- _What you are asked to do_: Reproduce all of the following material verbatim, line for line, with no changes.
****************
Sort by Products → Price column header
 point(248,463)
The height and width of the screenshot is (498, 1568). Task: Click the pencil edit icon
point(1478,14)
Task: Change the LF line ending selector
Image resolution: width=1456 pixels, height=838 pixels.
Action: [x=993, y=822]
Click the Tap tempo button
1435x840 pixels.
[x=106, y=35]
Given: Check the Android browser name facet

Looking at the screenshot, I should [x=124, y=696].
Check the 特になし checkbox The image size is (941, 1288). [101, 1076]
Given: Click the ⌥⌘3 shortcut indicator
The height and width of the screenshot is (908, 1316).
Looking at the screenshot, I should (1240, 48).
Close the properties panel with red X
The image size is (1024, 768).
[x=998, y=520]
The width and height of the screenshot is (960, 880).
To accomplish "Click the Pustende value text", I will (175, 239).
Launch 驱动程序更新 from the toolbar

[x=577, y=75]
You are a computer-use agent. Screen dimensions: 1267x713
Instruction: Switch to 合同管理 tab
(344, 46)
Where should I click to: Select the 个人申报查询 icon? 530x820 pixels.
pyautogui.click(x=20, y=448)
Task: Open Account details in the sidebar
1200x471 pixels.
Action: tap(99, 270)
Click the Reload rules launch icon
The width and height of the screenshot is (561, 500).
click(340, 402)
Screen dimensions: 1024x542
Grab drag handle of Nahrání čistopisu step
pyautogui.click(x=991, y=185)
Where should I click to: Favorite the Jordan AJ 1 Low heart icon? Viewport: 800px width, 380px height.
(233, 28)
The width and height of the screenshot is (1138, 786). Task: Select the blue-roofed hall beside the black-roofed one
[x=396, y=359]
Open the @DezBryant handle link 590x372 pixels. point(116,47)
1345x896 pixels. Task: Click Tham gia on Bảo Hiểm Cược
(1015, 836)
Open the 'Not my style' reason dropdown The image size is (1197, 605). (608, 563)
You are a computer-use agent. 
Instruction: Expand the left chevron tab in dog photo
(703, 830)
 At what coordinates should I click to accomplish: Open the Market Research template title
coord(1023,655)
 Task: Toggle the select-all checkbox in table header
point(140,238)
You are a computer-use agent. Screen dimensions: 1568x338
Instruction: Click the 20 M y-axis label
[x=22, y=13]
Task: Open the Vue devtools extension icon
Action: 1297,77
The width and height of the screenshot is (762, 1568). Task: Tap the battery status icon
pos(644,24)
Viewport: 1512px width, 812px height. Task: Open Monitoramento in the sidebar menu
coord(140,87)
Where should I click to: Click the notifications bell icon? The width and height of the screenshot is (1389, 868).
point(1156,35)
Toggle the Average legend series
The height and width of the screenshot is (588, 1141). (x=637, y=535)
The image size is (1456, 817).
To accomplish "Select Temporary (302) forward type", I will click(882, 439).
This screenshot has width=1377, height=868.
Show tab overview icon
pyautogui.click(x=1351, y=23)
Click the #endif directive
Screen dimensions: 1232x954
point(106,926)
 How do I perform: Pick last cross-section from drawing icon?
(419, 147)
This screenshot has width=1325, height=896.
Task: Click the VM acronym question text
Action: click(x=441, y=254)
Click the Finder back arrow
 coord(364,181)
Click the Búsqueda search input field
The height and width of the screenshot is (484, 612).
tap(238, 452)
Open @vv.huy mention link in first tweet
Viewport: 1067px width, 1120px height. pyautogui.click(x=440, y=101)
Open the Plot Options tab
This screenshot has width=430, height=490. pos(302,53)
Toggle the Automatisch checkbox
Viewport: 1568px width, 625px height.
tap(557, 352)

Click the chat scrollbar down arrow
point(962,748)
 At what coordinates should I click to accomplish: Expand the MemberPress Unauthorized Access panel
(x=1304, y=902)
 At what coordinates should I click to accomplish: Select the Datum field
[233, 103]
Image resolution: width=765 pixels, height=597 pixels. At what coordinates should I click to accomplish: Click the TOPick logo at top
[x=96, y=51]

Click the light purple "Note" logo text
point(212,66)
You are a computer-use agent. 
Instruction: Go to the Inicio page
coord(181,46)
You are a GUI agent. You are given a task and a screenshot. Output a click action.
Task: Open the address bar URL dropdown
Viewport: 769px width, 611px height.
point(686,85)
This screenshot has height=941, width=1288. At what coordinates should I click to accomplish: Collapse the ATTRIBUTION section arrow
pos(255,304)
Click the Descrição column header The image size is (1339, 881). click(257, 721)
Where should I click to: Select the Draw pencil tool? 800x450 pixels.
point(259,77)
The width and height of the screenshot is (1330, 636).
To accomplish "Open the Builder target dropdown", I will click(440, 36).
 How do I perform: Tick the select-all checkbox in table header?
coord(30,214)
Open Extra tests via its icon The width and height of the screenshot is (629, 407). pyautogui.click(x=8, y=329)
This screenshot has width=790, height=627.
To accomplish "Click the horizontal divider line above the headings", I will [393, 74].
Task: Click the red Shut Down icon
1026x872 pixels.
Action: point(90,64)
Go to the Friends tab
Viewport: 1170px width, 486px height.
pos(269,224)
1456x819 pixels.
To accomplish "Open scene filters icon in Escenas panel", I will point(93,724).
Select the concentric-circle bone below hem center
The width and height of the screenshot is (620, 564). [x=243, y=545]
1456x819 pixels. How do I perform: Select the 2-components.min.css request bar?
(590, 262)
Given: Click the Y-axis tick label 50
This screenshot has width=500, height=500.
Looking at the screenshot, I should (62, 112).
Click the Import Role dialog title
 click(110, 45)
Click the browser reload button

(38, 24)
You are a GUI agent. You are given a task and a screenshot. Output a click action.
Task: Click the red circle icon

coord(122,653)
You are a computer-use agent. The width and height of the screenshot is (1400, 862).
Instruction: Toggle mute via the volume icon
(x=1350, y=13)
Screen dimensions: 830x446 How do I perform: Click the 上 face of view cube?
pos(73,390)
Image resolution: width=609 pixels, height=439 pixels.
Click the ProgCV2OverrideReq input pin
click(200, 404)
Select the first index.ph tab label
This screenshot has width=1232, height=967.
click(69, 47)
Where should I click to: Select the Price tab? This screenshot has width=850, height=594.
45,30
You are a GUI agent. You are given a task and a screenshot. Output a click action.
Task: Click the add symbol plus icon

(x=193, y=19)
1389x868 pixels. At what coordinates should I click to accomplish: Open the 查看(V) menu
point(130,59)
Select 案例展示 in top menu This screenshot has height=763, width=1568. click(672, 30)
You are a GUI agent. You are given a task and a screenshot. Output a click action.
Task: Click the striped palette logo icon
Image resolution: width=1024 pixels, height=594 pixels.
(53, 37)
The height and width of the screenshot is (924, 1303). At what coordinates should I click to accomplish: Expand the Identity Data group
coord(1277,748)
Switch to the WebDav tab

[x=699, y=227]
****************
- _Exercise output_:
Sort by Products → Price column header
 point(248,463)
The height and width of the screenshot is (498, 1568). Task: Click the pencil edit icon
point(1478,14)
Task: Change the LF line ending selector
Image resolution: width=1456 pixels, height=838 pixels.
Action: [x=993, y=822]
Click the Tap tempo button
1435x840 pixels.
[x=106, y=35]
Given: Check the Android browser name facet

Looking at the screenshot, I should [x=124, y=696].
Check the 特になし checkbox The image size is (941, 1288). [101, 1076]
Given: Click the ⌥⌘3 shortcut indicator
The height and width of the screenshot is (908, 1316).
Looking at the screenshot, I should (1240, 48).
Close the properties panel with red X
The image size is (1024, 768).
[x=998, y=520]
The width and height of the screenshot is (960, 880).
To accomplish "Click the Pustende value text", I will (175, 239).
Launch 驱动程序更新 from the toolbar

[x=577, y=75]
You are a computer-use agent. Screen dimensions: 1267x713
Instruction: Switch to 合同管理 tab
(344, 46)
Where should I click to: Select the 个人申报查询 icon? 530x820 pixels.
pyautogui.click(x=20, y=448)
Task: Open Account details in the sidebar
1200x471 pixels.
Action: tap(99, 270)
Click the Reload rules launch icon
The width and height of the screenshot is (561, 500).
click(340, 402)
Screen dimensions: 1024x542
Grab drag handle of Nahrání čistopisu step
pyautogui.click(x=991, y=185)
Where should I click to: Favorite the Jordan AJ 1 Low heart icon? Viewport: 800px width, 380px height.
(233, 28)
The width and height of the screenshot is (1138, 786). Task: Select the blue-roofed hall beside the black-roofed one
[x=396, y=359]
Open the @DezBryant handle link 590x372 pixels. point(116,47)
1345x896 pixels. Task: Click Tham gia on Bảo Hiểm Cược
(1015, 836)
Open the 'Not my style' reason dropdown The image size is (1197, 605). (608, 563)
You are a computer-use agent. 
Instruction: Expand the left chevron tab in dog photo
(703, 830)
 At what coordinates should I click to accomplish: Open the Market Research template title
coord(1023,655)
 Task: Toggle the select-all checkbox in table header
point(140,238)
You are a computer-use agent. Screen dimensions: 1568x338
Instruction: Click the 20 M y-axis label
[x=22, y=13]
Task: Open the Vue devtools extension icon
Action: 1297,77
The width and height of the screenshot is (762, 1568). Task: Tap the battery status icon
pos(644,24)
Viewport: 1512px width, 812px height. Task: Open Monitoramento in the sidebar menu
coord(140,87)
Where should I click to: Click the notifications bell icon? The width and height of the screenshot is (1389, 868).
point(1156,35)
Toggle the Average legend series
The height and width of the screenshot is (588, 1141). (x=637, y=535)
The image size is (1456, 817).
To accomplish "Select Temporary (302) forward type", I will click(882, 439).
This screenshot has width=1377, height=868.
Show tab overview icon
pyautogui.click(x=1351, y=23)
Click the #endif directive
Screen dimensions: 1232x954
point(106,926)
 How do I perform: Pick last cross-section from drawing icon?
(419, 147)
This screenshot has width=1325, height=896.
Task: Click the VM acronym question text
Action: click(x=441, y=254)
Click the Finder back arrow
 coord(364,181)
Click the Búsqueda search input field
The height and width of the screenshot is (484, 612).
tap(238, 452)
Open @vv.huy mention link in first tweet
Viewport: 1067px width, 1120px height. pyautogui.click(x=440, y=101)
Open the Plot Options tab
This screenshot has width=430, height=490. pos(302,53)
Toggle the Automatisch checkbox
Viewport: 1568px width, 625px height.
tap(557, 352)

Click the chat scrollbar down arrow
point(962,748)
 At what coordinates should I click to accomplish: Expand the MemberPress Unauthorized Access panel
(x=1304, y=902)
 At what coordinates should I click to accomplish: Select the Datum field
[233, 103]
Image resolution: width=765 pixels, height=597 pixels. At what coordinates should I click to accomplish: Click the TOPick logo at top
[x=96, y=51]

Click the light purple "Note" logo text
point(212,66)
You are a computer-use agent. 
Instruction: Go to the Inicio page
coord(181,46)
You are a GUI agent. You are given a task and a screenshot. Output a click action.
Task: Open the address bar URL dropdown
Viewport: 769px width, 611px height.
point(686,85)
This screenshot has height=941, width=1288. At what coordinates should I click to accomplish: Collapse the ATTRIBUTION section arrow
pos(255,304)
Click the Descrição column header The image size is (1339, 881). click(257, 721)
Where should I click to: Select the Draw pencil tool? 800x450 pixels.
point(259,77)
The width and height of the screenshot is (1330, 636).
To accomplish "Open the Builder target dropdown", I will click(440, 36).
 How do I perform: Tick the select-all checkbox in table header?
coord(30,214)
Open Extra tests via its icon The width and height of the screenshot is (629, 407). pyautogui.click(x=8, y=329)
This screenshot has width=790, height=627.
To accomplish "Click the horizontal divider line above the headings", I will [393, 74].
Task: Click the red Shut Down icon
1026x872 pixels.
Action: point(90,64)
Go to the Friends tab
Viewport: 1170px width, 486px height.
pos(269,224)
1456x819 pixels.
To accomplish "Open scene filters icon in Escenas panel", I will point(93,724).
Select the concentric-circle bone below hem center
The width and height of the screenshot is (620, 564). [x=243, y=545]
1456x819 pixels. How do I perform: Select the 2-components.min.css request bar?
(590, 262)
Given: Click the Y-axis tick label 50
This screenshot has width=500, height=500.
Looking at the screenshot, I should (62, 112).
Click the Import Role dialog title
 click(110, 45)
Click the browser reload button

(38, 24)
You are a GUI agent. You are given a task and a screenshot. Output a click action.
Task: Click the red circle icon

coord(122,653)
You are a computer-use agent. The width and height of the screenshot is (1400, 862).
Instruction: Toggle mute via the volume icon
(x=1350, y=13)
Screen dimensions: 830x446 How do I perform: Click the 上 face of view cube?
pos(73,390)
Image resolution: width=609 pixels, height=439 pixels.
Click the ProgCV2OverrideReq input pin
click(200, 404)
Select the first index.ph tab label
This screenshot has width=1232, height=967.
click(69, 47)
Where should I click to: Select the Price tab? This screenshot has width=850, height=594.
45,30
You are a GUI agent. You are given a task and a screenshot. Output a click action.
Task: Click the add symbol plus icon

(x=193, y=19)
1389x868 pixels. At what coordinates should I click to accomplish: Open the 查看(V) menu
point(130,59)
Select 案例展示 in top menu This screenshot has height=763, width=1568. click(672, 30)
You are a GUI agent. You are given a task and a screenshot. Output a click action.
Task: Click the striped palette logo icon
Image resolution: width=1024 pixels, height=594 pixels.
(53, 37)
The height and width of the screenshot is (924, 1303). At what coordinates should I click to accomplish: Expand the Identity Data group
coord(1277,748)
Switch to the WebDav tab

[x=699, y=227]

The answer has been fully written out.